Antes del Fin

Black Wall

Los migrantes ya cruzan ríos, desiertos y alambradas; ya enfrentan patrullas, extorsiones y mafias. Lo harán ahora con guantes más resistentes o por rutas más mortales. El muro negro no resuelve: desplaza.

En la frontera con Estados Unidos, el muro volverá a cambiar de rostro. No será más alto ni más largo, pero sí más oscuro. La secretaria de Seguridad Nacional, Kristi Noem, anunció que todo el muro será pintado de negro. La explicación es directa: bajo el sol, el acero ennegrecido se calentará aún más, y eso lo hará más difícil de escalar. La pintura, dijo, también reducirá la corrosión. Una muralla ardiente como estrategia de seguridad.

La decisión se inserta en un plan de 46.5 mil millones de dólares para reforzar la frontera: terminar tramos inconclusos, instalar sensores y cámaras, añadir personal. Pero el detalle que captó la atención fue la pintura. A un costo de alrededor de 1.2 millones de dólares por milla, la operación puede superar fácilmente los cientos de millones. Una inversión enorme para que el acero absorba calor.

No es una ocurrencia improvisada. En 2020, Donald Trump ya había defendido la idea: pintar el muro de negro lo haría, según él, más intimidante y más difícil de trepar. Entonces se calculaba que el gasto rondaría entre 500 millones y 3 mil millones de dólares, dependiendo del tipo de recubrimiento. El proyecto se detuvo por caro e incierto. Hoy, con Trump de regreso en la Casa Blanca, se reactiva con la misma convicción: el calor como disuasivo.

La frontera estadounidense siempre ha sido laboratorio de símbolos. Desde la Secure Fence Act de 2006, que multiplicó los kilómetros de valla, hasta el fallido SBInet, que prometía un “muro virtual” con sensores y radares, cada intento revela la misma tensión: seguridad convertida en espectáculo político. El muro, más que barrera, es narrativa. Ahora, ennegrecido, busca proyectar dureza y control.

Pero la pregunta de fondo no es si la pintura funcionará, sino qué significa. ¿Acaso un muro más caliente disuadirá a quien huye de la violencia, de la pobreza extrema o de la persecución? Los migrantes ya cruzan ríos, desiertos y alambradas; ya enfrentan patrullas, extorsiones y mafias. Lo harán ahora con guantes más resistentes o por rutas más mortales. El muro negro no resuelve: desplaza.

Las críticas son inevitables: se trata de un gasto desproporcionado frente a un beneficio incierto, de una estrategia que inflige dolor de manera indirecta y de un recurso que, lejos de detener la movilidad, la empuja hacia caminos más riesgosos. Cada nueva capa de acero no disminuye la migración, la encarece y la vuelve más letal.

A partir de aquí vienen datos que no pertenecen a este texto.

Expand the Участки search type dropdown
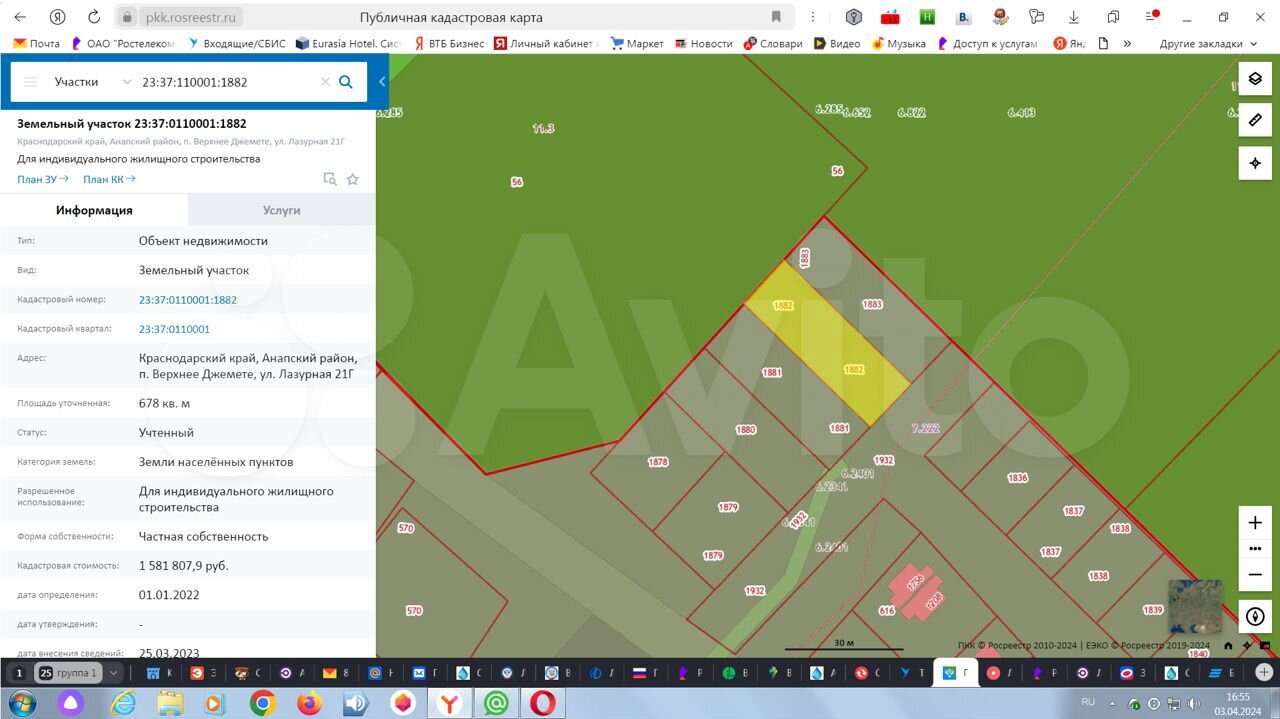1280x719 pixels. click(126, 82)
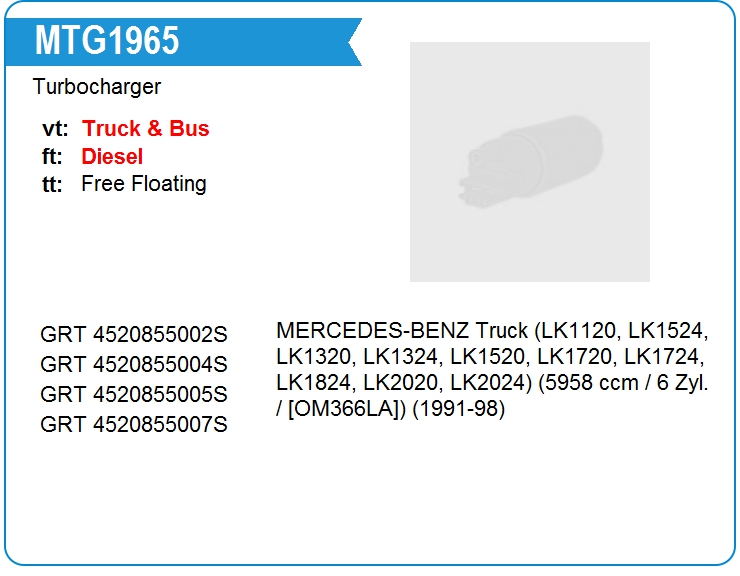Click the tt: label
Image resolution: width=740 pixels, height=576 pixels.
click(x=52, y=184)
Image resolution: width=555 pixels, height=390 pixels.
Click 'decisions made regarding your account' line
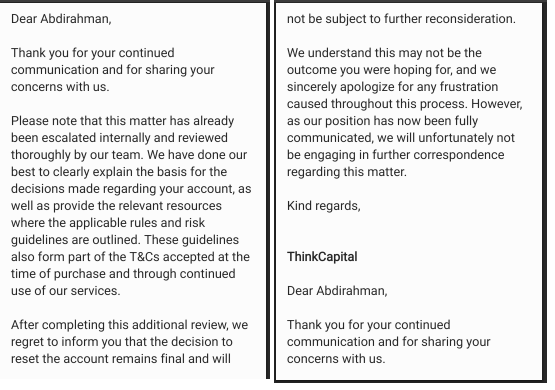(131, 189)
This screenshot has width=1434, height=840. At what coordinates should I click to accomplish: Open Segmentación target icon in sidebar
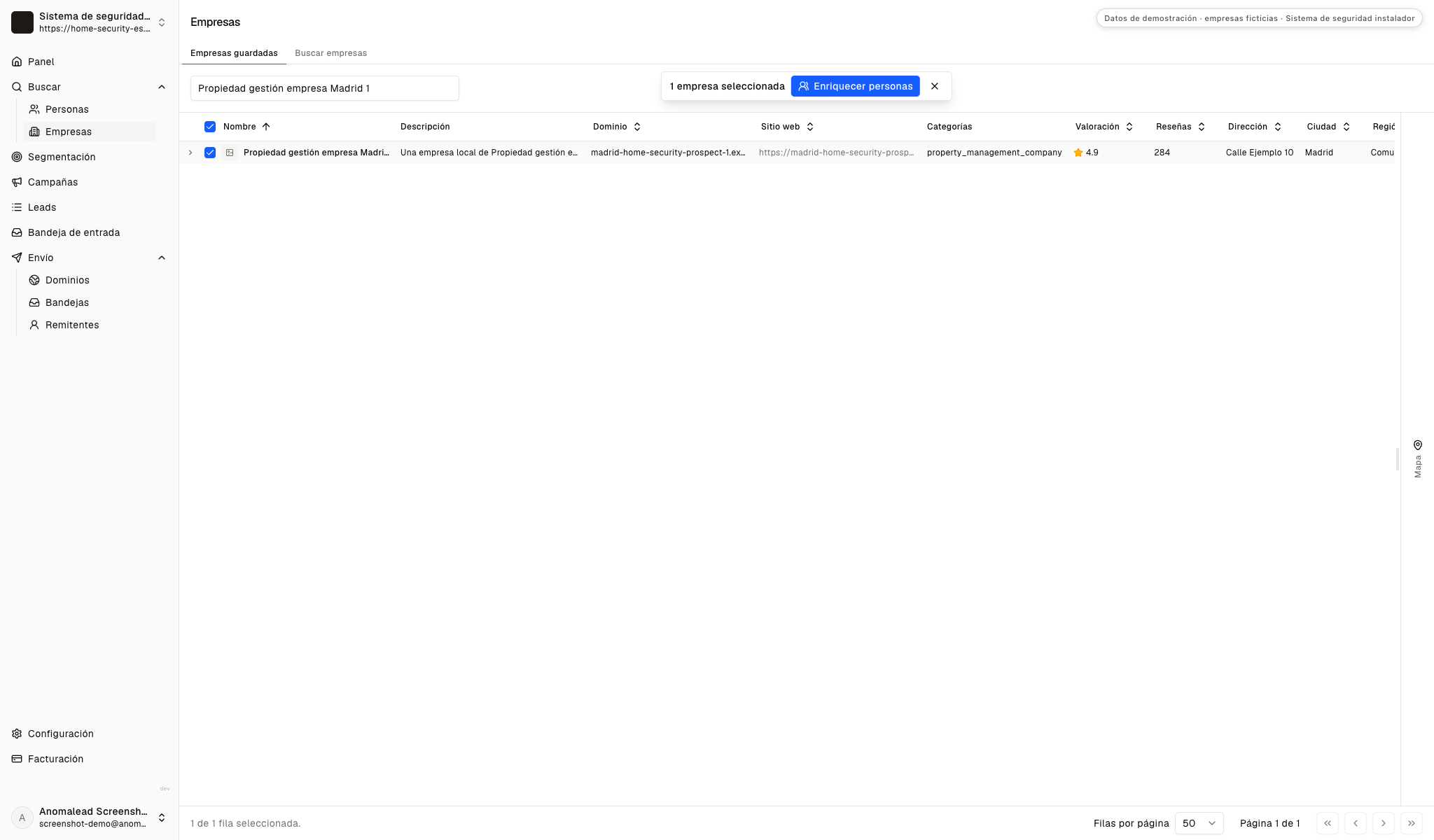coord(17,157)
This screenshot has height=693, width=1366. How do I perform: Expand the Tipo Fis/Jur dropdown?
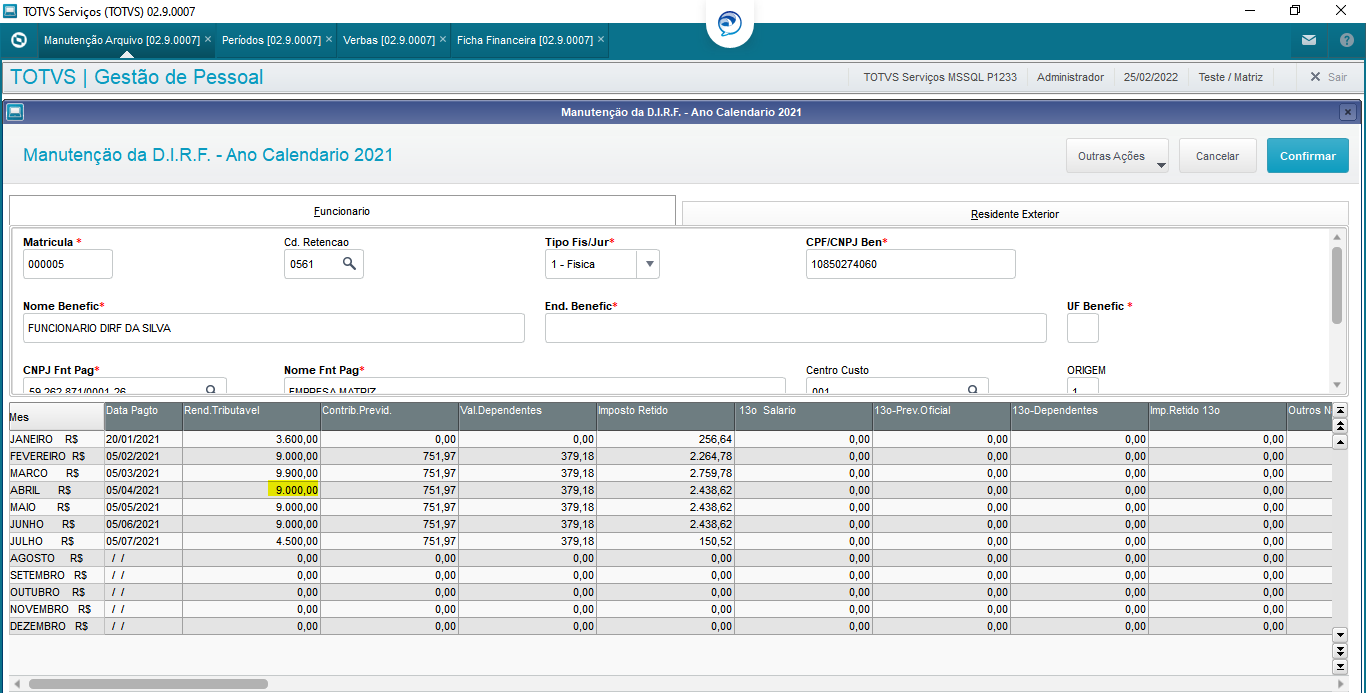click(x=649, y=264)
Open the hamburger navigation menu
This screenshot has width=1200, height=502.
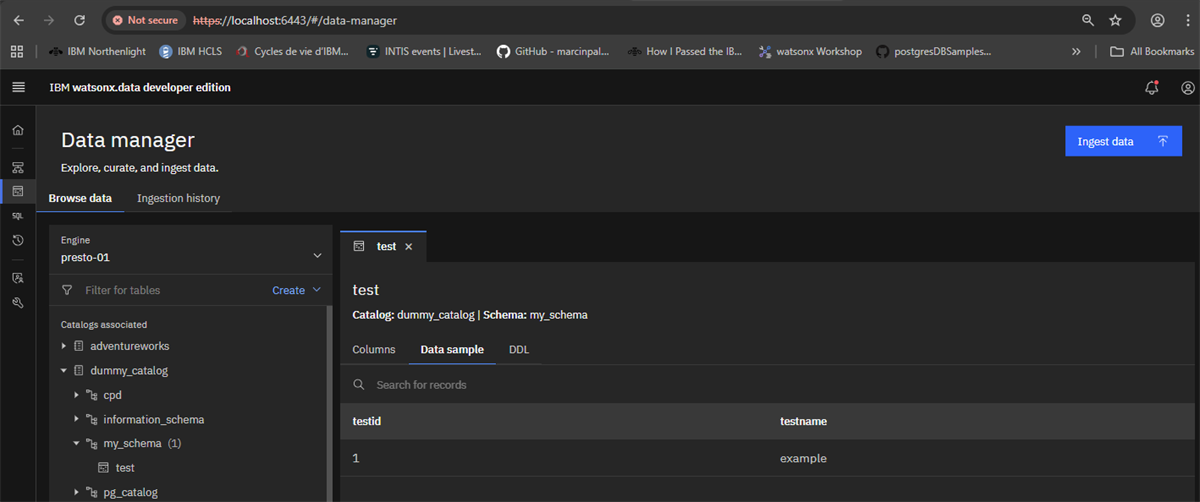[18, 87]
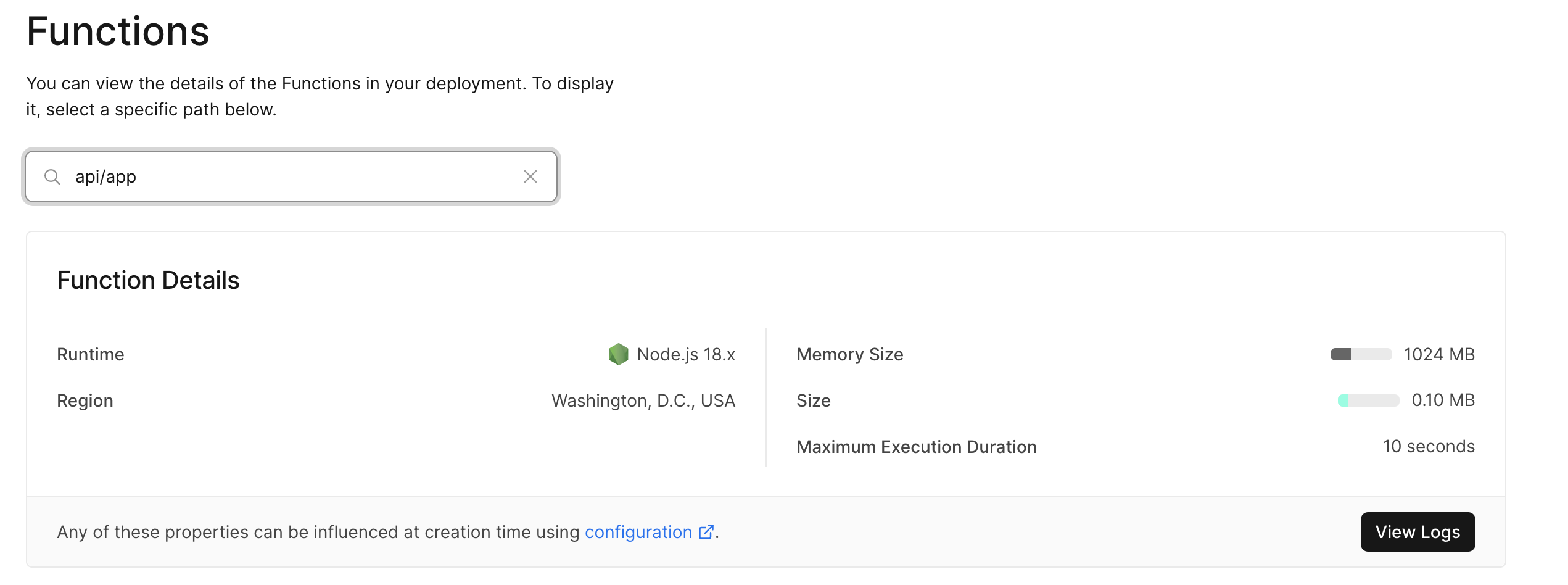Click the Function Details heading

pyautogui.click(x=148, y=280)
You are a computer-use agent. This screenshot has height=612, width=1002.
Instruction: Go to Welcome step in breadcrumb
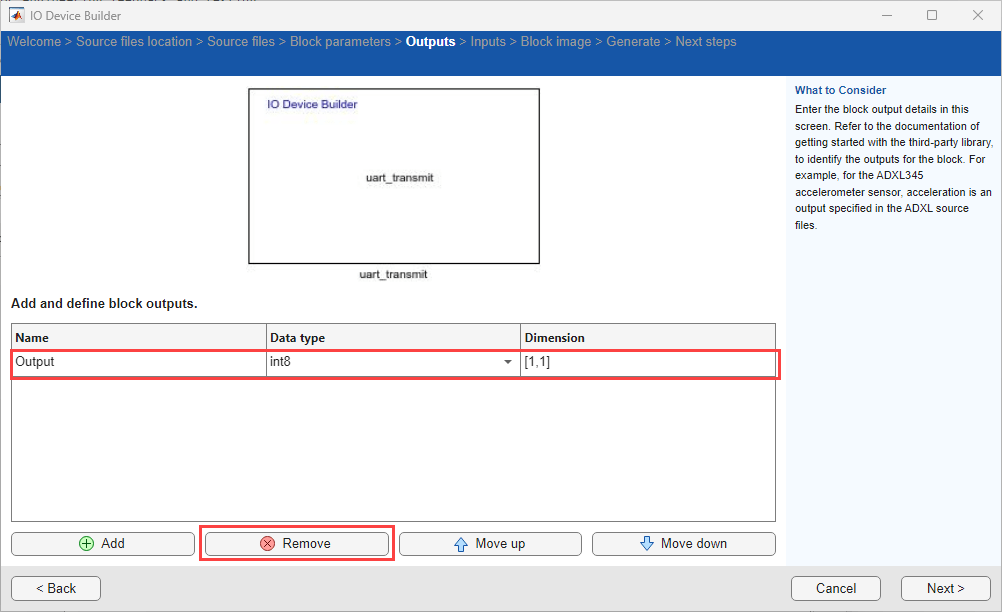pos(34,42)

Lo que está en juego no es un color, es una visión. Pintar el muro de negro revela la decisión de seguir atrapados en la lógica del cerco: invertir miles de millones en ennegrecer el acero en lugar de invertir en cooperación regional, en vías legales y ordenadas, en atender las causas que obligan a la gente a marcharse. Es un gesto hostil disfrazado de técnica.

El negro no es casual. Es el color de lo impenetrable, de lo definitivo. Aplicado al muro, funciona como manifiesto político: la frontera no es concebida como espacio de tránsito ni de encuentro, sino como un territorio vedado. Una muralla incandescente que busca transmitir fortaleza, cuando en realidad expone debilidad.

En el fondo, el “black wall” no es innovación ni estrategia. Es un símbolo que confirma la inercia: la persistencia de un enfoque que reduce un fenómeno humano complejo al grosor de una lámina de acero. El sol lo calentará, sí, pero lo que se consume no es la piel de quien intente treparlo, sino la oportunidad de pensar una política migratoria a la altura de su tiempo.

Antes del fin

Pienso en La caverna de Saramago, donde los muros no protegen: reducen el horizonte hasta que las personas olvidan que existe un afuera. El “black wall” parece construido desde la misma lógica: una frontera ennegrecida que, en vez de abrir perspectivas, encoge la imaginación política. El calor del acero busca alejar cuerpos, pero lo que en realidad revela es un encierro mental. Al final, todo muro es también interior: refleja miedos, obsesiones y límites de quienes lo levantan. Y como en la obra de Saramago, lo que se pierde no es solo el tránsito de quienes quedan afuera, sino la posibilidad de quienes están adentro de reconocerse en el otro. Pintar de negro un muro no oscurece el paso de los migrantes; oscurece la capacidad de un país de mirar hacia adelante.

Nadine Cortés

Nadine Cortés

Abogada especialista en gestión de políticas migratorias internacionales.